One of the things that Michelle asked me to remind the world was this: Teach the teachers to do not horrible to people like me. School was tough for Michelle. In school teachers and students ridiculed her and call her a behavior problem. In their defense, teachers were not particularly well trained for any sort of cognitive issues until quite recently. This was true with ADHD, dyslexia, as well as any sort of brain injury. I am dyslexic and I have ADHD, and even with those—relative to Michelle—mild issues, most (not all) teachers were pretty horrid back in the 60's and 70's. It wasn't until 1975 that congress mandated that schools provide kids with learning differences (trust me that's what they are) with "appropriate public education." Before that it was mostly just You're dumb, or you're lazy, but I suspect both. Sit down, shut up, and don't disturb the smart kids.

Finally: The Diagnosis

Michelle was misdiagnosed and sent into a schooling system that treated her badly. Then in 1997 something changed: Her brain was scanned. Here is the scan:  

This image looks like right side of Michelle's brain is gone. But this this image is taken in radiological convention. What is radiological convention? Imagine you've entered a patient's room. You are at the foot of the bed looking at them. That's radiological convention: As if you're standing at the foot of their bed.

In the cartoon below, you are person A.

The scan shows that the stroke took the left side of Michelle's brain. And for those of you that have had stroke on the left side of your brain, you know there's one really important function there: Language. Broca's area (thinking of words to say) and Wernicke's area (understanding words you hear) are both on the left side.

But what about Michelle? Did she lose language? Nope. Michelle could always talk.
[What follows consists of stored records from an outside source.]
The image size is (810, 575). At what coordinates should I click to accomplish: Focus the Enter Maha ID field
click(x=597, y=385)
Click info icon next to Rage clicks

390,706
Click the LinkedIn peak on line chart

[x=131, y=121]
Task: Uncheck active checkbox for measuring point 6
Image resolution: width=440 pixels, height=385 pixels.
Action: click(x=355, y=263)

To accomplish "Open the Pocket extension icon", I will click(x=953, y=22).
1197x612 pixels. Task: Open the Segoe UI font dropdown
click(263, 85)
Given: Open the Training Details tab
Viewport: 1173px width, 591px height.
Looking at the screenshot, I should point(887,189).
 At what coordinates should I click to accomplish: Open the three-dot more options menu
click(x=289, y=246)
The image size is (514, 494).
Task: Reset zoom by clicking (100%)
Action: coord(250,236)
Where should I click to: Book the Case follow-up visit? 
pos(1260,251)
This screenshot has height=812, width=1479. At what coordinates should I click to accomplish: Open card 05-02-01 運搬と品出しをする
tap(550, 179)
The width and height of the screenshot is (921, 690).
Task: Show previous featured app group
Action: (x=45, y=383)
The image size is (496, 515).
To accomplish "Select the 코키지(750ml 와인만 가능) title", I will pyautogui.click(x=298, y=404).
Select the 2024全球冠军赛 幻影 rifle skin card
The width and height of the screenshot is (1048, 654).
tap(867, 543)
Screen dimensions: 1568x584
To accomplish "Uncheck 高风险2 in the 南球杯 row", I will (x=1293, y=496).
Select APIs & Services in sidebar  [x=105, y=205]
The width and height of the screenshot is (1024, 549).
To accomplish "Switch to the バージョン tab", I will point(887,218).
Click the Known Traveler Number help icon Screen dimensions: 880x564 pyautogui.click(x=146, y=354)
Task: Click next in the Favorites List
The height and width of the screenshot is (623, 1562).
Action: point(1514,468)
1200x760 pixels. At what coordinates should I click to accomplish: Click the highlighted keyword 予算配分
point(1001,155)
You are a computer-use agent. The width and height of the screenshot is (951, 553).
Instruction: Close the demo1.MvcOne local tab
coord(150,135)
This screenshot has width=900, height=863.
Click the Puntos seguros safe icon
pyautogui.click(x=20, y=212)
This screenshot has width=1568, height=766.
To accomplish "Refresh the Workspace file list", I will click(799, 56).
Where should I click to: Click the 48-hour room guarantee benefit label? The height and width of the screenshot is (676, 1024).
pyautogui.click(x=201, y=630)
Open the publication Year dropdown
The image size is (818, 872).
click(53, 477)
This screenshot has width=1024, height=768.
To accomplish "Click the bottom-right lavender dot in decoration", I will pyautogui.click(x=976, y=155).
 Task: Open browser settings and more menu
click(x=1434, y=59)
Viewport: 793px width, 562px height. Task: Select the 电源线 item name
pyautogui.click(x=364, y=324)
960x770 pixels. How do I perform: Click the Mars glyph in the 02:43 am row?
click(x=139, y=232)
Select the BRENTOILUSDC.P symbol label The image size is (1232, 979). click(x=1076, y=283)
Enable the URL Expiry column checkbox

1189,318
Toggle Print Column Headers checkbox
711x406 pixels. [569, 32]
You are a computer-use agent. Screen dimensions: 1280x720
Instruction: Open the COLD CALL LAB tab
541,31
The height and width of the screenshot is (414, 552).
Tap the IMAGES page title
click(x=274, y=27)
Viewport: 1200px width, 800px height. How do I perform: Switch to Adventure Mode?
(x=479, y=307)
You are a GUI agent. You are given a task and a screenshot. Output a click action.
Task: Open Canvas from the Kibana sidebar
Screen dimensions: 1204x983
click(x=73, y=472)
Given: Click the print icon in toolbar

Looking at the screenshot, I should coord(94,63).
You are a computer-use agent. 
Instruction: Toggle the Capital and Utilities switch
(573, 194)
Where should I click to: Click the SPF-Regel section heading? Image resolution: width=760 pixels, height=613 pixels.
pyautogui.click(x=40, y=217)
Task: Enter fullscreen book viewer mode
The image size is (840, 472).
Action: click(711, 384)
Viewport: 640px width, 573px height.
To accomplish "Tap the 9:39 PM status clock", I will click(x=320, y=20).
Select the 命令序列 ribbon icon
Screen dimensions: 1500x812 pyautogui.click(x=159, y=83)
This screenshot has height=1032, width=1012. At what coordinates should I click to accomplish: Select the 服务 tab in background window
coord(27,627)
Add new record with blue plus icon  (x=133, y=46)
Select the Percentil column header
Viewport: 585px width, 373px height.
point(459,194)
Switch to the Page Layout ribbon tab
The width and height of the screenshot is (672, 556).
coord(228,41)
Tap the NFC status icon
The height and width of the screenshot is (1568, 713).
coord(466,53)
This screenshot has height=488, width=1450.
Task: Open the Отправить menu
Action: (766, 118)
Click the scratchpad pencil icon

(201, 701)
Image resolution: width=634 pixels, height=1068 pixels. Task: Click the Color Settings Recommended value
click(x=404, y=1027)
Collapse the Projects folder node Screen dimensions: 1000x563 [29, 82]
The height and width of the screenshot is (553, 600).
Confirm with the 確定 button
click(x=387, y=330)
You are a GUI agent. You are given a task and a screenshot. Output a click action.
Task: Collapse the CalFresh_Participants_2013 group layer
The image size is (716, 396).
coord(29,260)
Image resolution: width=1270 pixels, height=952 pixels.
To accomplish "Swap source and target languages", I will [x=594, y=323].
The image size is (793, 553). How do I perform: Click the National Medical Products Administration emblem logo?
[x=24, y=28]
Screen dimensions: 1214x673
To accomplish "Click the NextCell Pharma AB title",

And her ability to speak has always been appropriate for her age. She would sometimes perseverate quite a bit (I want, I want, I want...), and was not able to be subjective; everything was black-and-white. A big day came when Michelle was sarcastic to Carol. Bottom line: No left hemisphere, spoke and understood language perfectly.

A North Star for folks with brain injury

Michelle Mack is an inspiration, straight up. I'm sure she doesn't feel like one, but she should. She's an inspiration for people with brain injury. But she's also a North Star for people like me. We all think we're dumb sometimes, but we're not. Our disabilities can reveal greatness.

Coda

When people have a brain injury—including stroke—during the first year of life its called cerebral palsy, or CP. Most cases of CP are in utero strokes. That's what happened to Michelle.  

Stroke survivors often describe their stroke as massive. But the term is pretty useless. What is generally meant is that the stroke was big; so big it was massive. But there is no scientific definition of how big a stroke has to be to be "massive". One thing I suggest to survivors is this: If you've had a stroke, there's an image. Get it. As painful as it may be to look at, get a copy of any post-stroke image of your brain.  This may actually be good news. You may imagine the infarct (the "dead zone") as much larger than it is.